Cdiscount a été le premier client d’Exotec et l’entreprise s’est développée sur le marché français pendant deux ans. En 2019, elle a commencé son déploiement à l’international, d’abord en Italie, en Espagne, puis au Japon et depuis 2020 aux États-Unis. Aujourd’hui, Exotec soutient plus de 30 marques leaders dans le monde entier dans les secteurs du e‑commerce, de l’alimentaire, du retail, de la fabrication et de la logistique externalisée (3PL).
En quoi consistent les solutions que propose Exotec ?
L’ambition des fondateurs était de mettre à disposition des entrepôts leur savoir-faire en robotique. L’industrie fonctionnait alors beaucoup sur des technologies d’automatisation plus anciennes, reposant sur de lourdes structures en acier, des convoyeurs, des automates, en bref des dispositifs assez peu flexibles. Romain Moulin et Renaud Heitz ont alors révolutionné le secteur en mettant au point un innovant système automatisé de stockage et de récupération (ASRS), basé sur la modularité et la flexibilité. Le système développé par Exotec, baptisé Skypod, fait appel aux robots du même nom qui peuvent se déplacer dans les trois dimensions, et jusqu’à une hauteur de 12 mètres.
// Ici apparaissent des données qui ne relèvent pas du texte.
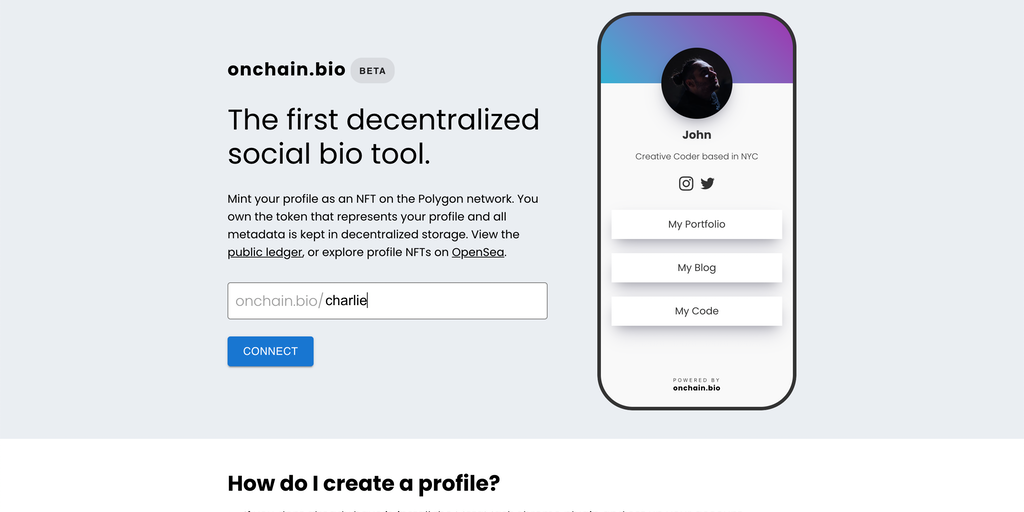This screenshot has height=512, width=1024.
Task: Click the onchain.bio logo at top left
Action: point(286,69)
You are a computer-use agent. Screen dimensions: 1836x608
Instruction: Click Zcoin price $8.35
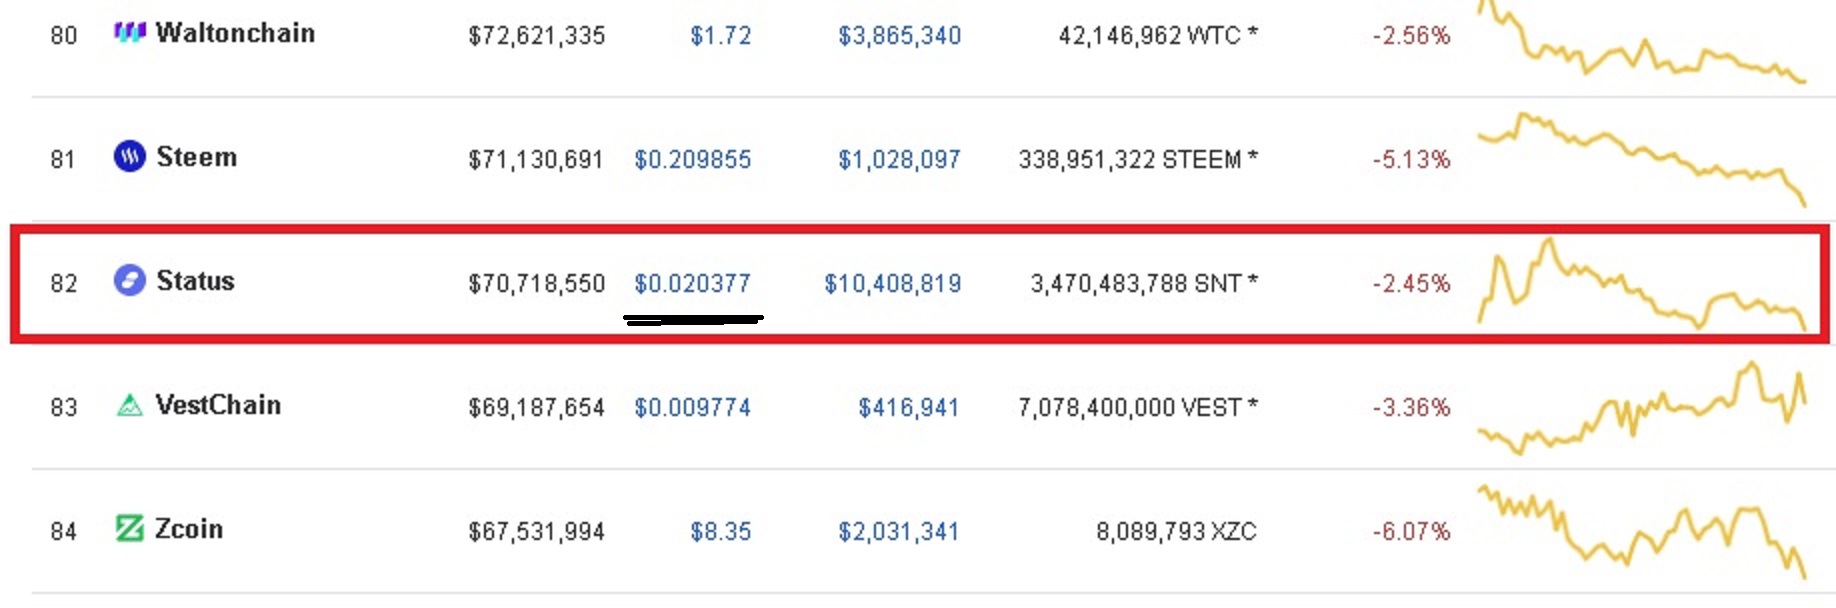coord(720,532)
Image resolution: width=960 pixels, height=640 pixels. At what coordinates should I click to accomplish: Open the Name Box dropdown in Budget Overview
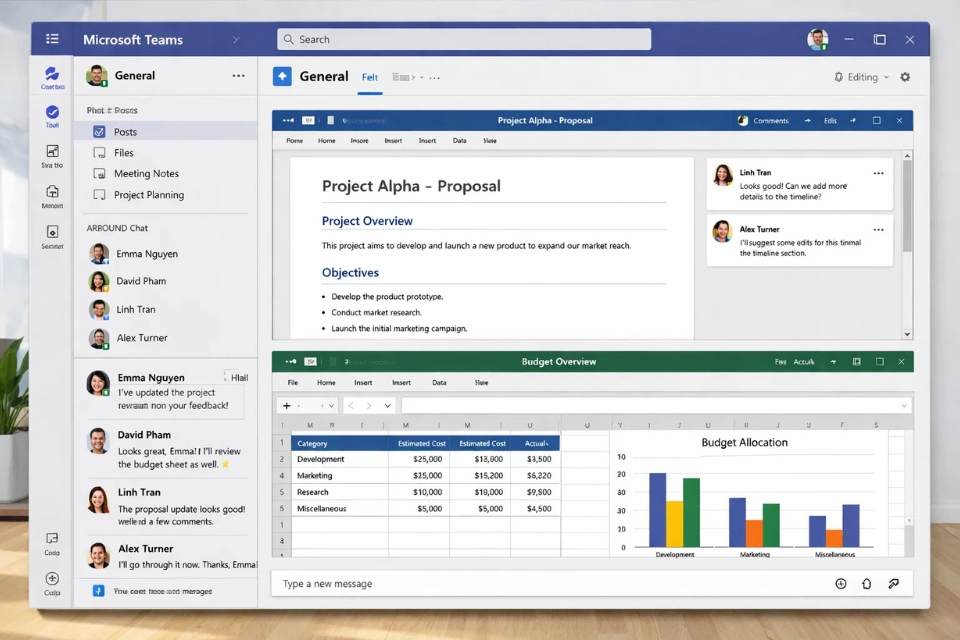pyautogui.click(x=330, y=405)
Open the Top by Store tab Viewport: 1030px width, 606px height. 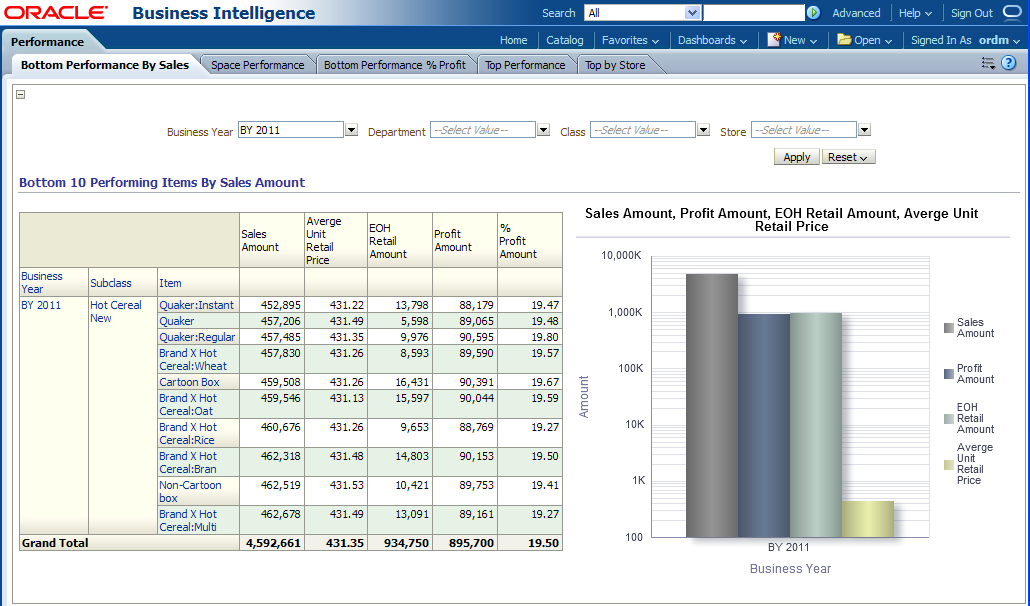[x=615, y=65]
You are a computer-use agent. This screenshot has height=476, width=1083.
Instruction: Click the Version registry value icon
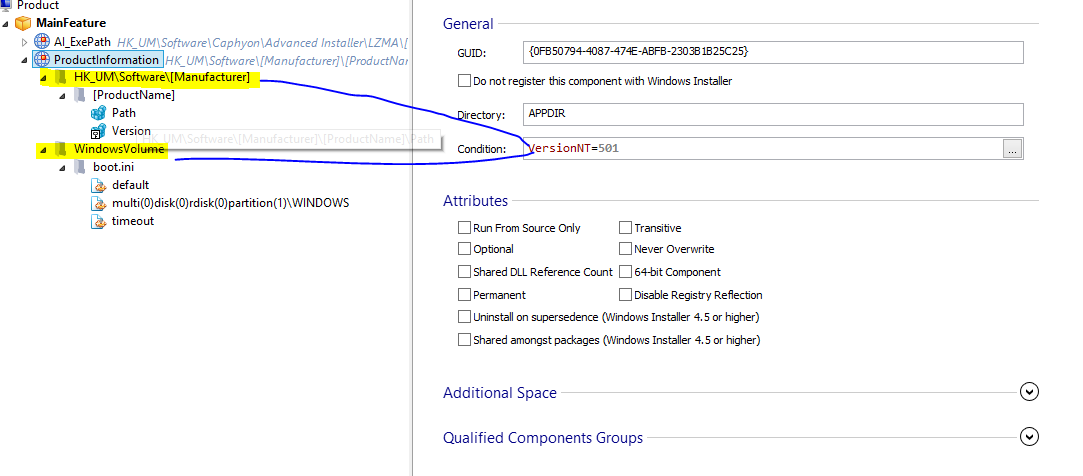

Quelle est votre ambition aujourd’hui ?
Un entrepôt logistique est un site où des produits arrivent, sont stockés, puis sont prélevés pour assembler des commandes, avant d’être envoyés au consommateur final. Nous voulons appliquer notre savoir-faire à l’ensemble des processus des entrepôts de nos clients, avec l’objectif de fournir toutes les briques technologies qui leur permettront d’augmenter la productivité de leurs sites. Notre ambition est de couvrir toute la chaîne logistique. C’est un travail de longue haleine. Nous ne sommes qu’au début de l’aventure.
Comment l’apport de vos robots se traduit-il concrètement ?
D’abord, nous ne vendons pas seulement des robots, nous commercialisons des systèmes complets. Et derrière cette technologie, nous améliorons au fond la performance de nos clients, qui s’exprime en nombre d’articles prélevés par heure. Les skypods voyagent jusqu’à 4 m/s pour accéder à n’importe quel élément du système en deux minutes. Nous nous engageons d’ailleurs contractuellement sur la performance : nous payons des pénalités à nos clients si nos systèmes n’atteignent pas les objectifs fixés. En installant nos produits, le client multiplie en moyenne par cinq la performance de son site.
Nos systèmes répondent ensuite à une problématique de pénibilité et de recrutement. Pour des tâches aussi répétitives que parcourir des kilomètres dans les rayons ou porter des charges lourdes, il est difficile de trouver et surtout de fiabiliser les employés. Par ailleurs, le fort taux de turn over engendre un coût de formation élevé. Cette difficulté à recruter limite la croissance de nos clients. Nos robots remplacent le travail physique des opérateurs qui se déplacent pour pousser des chariots et aller chercher des produits un par un dans les étagères. Avec nos dispositifs, les robots apportent les articles aux opérateurs en station pour qu’ils préparent les commandes.
Enfin, nous permettons de baisser le coût du stockage en augmentant sa densité. Nos robots peuvent monter très haut dans les racks, et de ce fait permettent de réduire la surface de l’entrepôt pour ces opérations. De plus, l’installation n’est pas figée : nous pouvons accompagner la croissance de nos clients de manière simple et flexible, en ajoutant des robots selon le développement des opérations du client.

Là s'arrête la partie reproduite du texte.